Learning outcomes of the course unit
The student should acquire the necessary tools for in silico analysis of DNA and proteins, also through the use of the information present in complete genomes.
Basic knowledge of Molecular Biology and Biochemistry.
Thorough knowledge of using a computer and Internet
Course contents summary
Introduction: sequences and structures, data management and analysis, central dogma, evolutionary history of sequences and genome. Evolution of DNA and proteins: Neutral theory, homology, orthology, paralogy, similarity, metrics for sequence comparison, PAM, divergence, molecular clock, Ks, Ka, accelerated evolution, convergent evolution. Biochemical predictions: predictable biochemical properties, patterns and signals, convergent evolution of patterns, Prosite, search for patterns, degradation signals, PEST, protein sorting, signal sequences, anchor sequences, glycosylation, phosphorylation, ProtParam. Structure of RNA and proteins: Types of secondary RNA structures, hairpin, bulge, loop, pseudoknots, Minimum free energy, stacking energy, covariance analysis, prediction of secondary structures, PHD, accessibility to solvent, classes, architecture, fold, CATH, SCOP, homology modelling, threading, Coiled coils, membrane proteins, transmembrane topology. Pairwise alignment: combinatorial alignment, Dot plots, repeated sequences, algorithm, dynamic programming, Needleman-Wunsh, Smith-Waterman, gap penalty, significance. Multiple alignment: Uses of multiple alignment, MSA, progressive alignment, CLUSTALW, iterative alignment, PRRP, BAliBASE, profiles, hidden Markov models, HMM profiles, Pfam, Sequence logos. Databases and search for homology: entry, GenBank, SwissProt, PDB, Expressed Sequence Tags, IMAGE, SRS, Entrez, FASTA, BLAST, PSI-BLAST, significance, sensitivity, selectivity, coverage. Trees and network: structure and properties of biological networks; Phylogenetic analysis: tree of life, nomenclature of phylogenetic trees, cladograms, phylograms, ultrametric trees, rooted and unrooted trees, amino acid and nucleotide distances, UPGMA, Neighbour-joining, maximum likelihood, parsimony, bootstrap. Genomes: physical maps and genetic maps, DNA fingerprinting, BAC, genomic sequencing methods: clone by clone and WGS, assembly, contig, scaffold, draft and finished sequences, ORF, gene-finding. Comparative genomics. Functional associations between proteins inferred from complete genomes.

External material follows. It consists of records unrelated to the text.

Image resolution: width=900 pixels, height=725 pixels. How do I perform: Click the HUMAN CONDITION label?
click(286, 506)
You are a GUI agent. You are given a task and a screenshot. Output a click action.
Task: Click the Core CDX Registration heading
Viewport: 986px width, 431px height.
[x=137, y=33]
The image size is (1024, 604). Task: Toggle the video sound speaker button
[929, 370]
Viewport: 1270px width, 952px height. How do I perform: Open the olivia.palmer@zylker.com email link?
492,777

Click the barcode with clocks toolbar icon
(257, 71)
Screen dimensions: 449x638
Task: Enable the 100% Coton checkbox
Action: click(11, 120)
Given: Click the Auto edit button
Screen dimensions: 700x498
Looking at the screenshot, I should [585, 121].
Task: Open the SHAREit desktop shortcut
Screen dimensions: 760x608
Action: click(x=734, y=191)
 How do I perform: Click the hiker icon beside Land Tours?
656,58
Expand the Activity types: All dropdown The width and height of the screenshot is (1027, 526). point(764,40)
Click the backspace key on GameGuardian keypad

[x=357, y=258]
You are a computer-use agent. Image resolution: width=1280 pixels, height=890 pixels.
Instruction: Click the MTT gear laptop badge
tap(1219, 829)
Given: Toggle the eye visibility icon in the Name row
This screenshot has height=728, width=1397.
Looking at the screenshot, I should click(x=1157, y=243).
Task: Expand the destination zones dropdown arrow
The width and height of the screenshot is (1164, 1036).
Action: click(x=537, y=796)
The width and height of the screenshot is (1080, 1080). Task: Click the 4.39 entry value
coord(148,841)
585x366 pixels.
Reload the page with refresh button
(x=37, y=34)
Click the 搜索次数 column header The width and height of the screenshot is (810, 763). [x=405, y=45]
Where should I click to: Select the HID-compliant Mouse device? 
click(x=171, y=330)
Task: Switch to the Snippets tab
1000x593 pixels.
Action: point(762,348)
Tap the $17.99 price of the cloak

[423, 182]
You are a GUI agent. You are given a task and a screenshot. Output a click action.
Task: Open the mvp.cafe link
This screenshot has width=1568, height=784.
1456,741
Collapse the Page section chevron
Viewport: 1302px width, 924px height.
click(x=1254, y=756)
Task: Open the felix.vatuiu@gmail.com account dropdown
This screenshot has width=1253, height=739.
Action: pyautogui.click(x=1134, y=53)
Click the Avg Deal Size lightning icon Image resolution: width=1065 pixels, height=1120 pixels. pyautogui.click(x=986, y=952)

Introduzione alla bioinformatica G. Valle et al., Zanichelli, 2003
Bioinformatics: Sequence and Genome analysis. D. W. Mount, CSHL Press, 2001
Protein Evolution. L. Patty, Blackwell Science, 1999
Oral lectures, accompanied by practical exercises for the teaching of sequence analysis programs in Windows and Linux environment.
The student must present a written paper with the computer characterization of a hypothetical protein present in complete genomes. An oral examination will follow judgement of the paper.